CDT submitted two documents on commercial use of remotely piloted aircraft systems (or “RPAS” – more commonly known in the United States as drones), to European policymakers this month. One document responded to the UK House of Lords’ inquiry into civil use in the EU of RPAS. The second was a submission to the European Commission’s EU Consultation on the subject matter.
Civil use of RPAS has the potential to revolutionize EU member state industries, especially in the areas of agriculture, healthcare and natural disaster relief. However, increased commercial use of RPAS raises complex consumer privacy concerns.
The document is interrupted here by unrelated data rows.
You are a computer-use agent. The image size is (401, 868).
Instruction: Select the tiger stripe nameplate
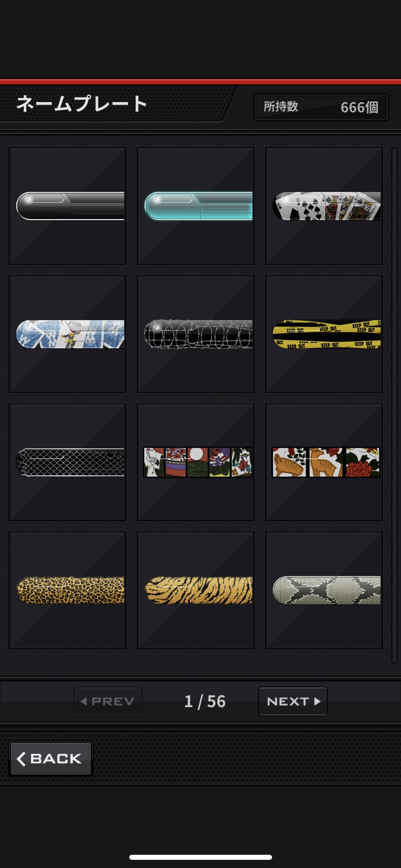(196, 590)
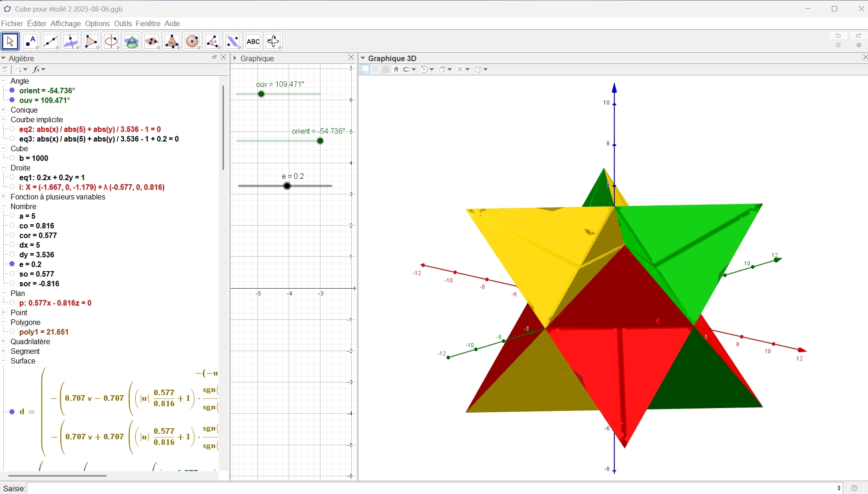Expand the Quadrilatère category
This screenshot has width=868, height=494.
4,341
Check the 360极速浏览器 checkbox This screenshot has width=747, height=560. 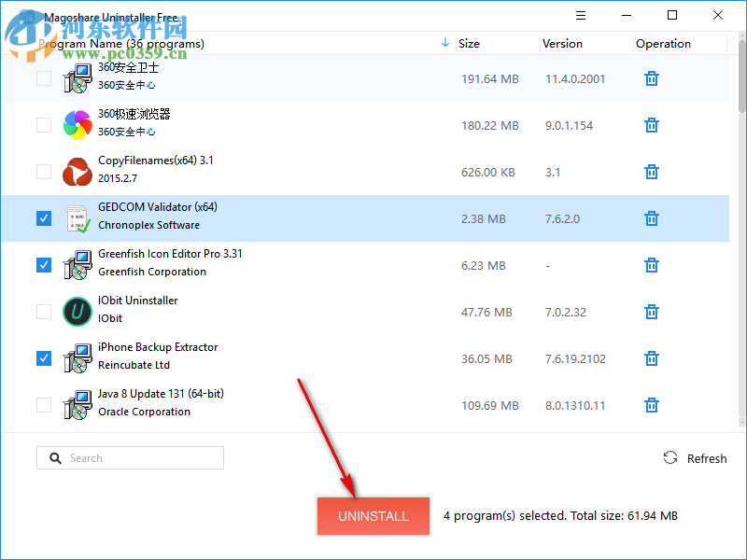43,125
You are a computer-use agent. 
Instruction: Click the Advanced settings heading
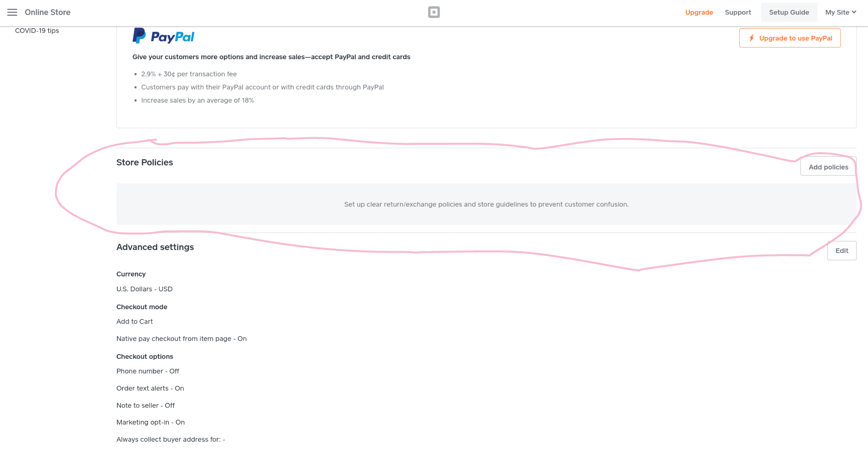(155, 247)
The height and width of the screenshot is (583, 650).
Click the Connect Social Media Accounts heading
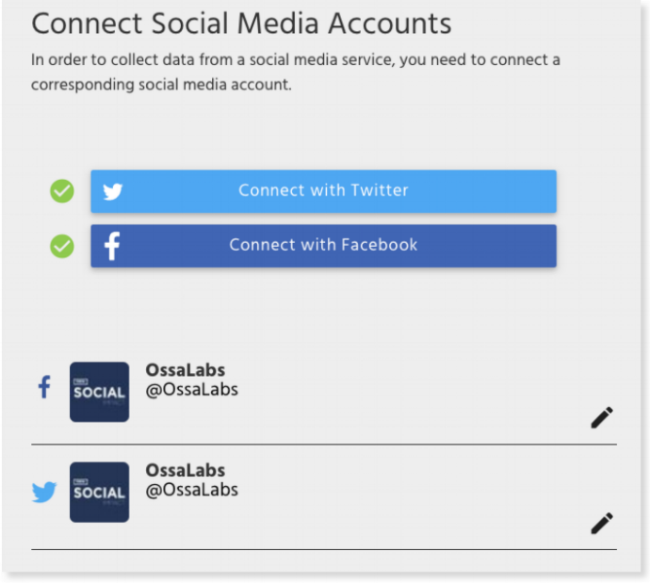point(241,24)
CDT has long advocated for more robust enforcement of existing EU directives and member state law as it relates to civil use of RPAS. In 2011, CDT submitted comments to the European Commission encouraging regulators to provide more guidance on how their legal regimes address the privacy concerns raised by commercial RPAS use. CDT continues to believe that the EU’s existing legal framework provides a sufficient foundation from which to address the challenges presented by RPAS. However, EU regulatory authorities need to clearly define within these directives and laws how they apply to RPAS, and must continually enforce these regulatory tools.
Any changes to EU directives or other legal guidance must include:
- Reasonable limits on RPAS data collection to areas where citizens would reasonably expect surveillance;
- Reasonable limits on RPAS data retention to retain only the personal information necessary for a clearly articulated purpose;
- Reasonable limits on the targeted use of RPAS image identification technologies such as facial recognition and automated license plate scanners; and
- The creation of publicly available standardized information on RPAS owners and operators (described in more detail here).
CDT has written about these positions regularly in recent years. Additionally, we recommended many of these policies in our April 2013 comments to the U.S. Federal Aviation Administration. We believe interpreting the current EU regulatory framework (as well as a revised General Data Protection Regulation currently being debated by the European Council) to include these practices would be equally as effective in the EU. Not only will these changes reinforce the EU Data Protection Directive’s principles of proportionality and transparency, but they will also empower EU member state citizens to safeguard their right to privacy.